Work item: Please output the data exactly, without omitting anything.

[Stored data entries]
· · ·

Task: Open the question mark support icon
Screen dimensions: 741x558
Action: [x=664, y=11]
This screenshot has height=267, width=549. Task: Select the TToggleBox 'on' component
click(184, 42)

· · ·

Answer space:
Task: Open the question mark support icon
Screen dimensions: 741x558
Action: [x=664, y=11]
This screenshot has height=267, width=549. Task: Select the TToggleBox 'on' component
click(184, 42)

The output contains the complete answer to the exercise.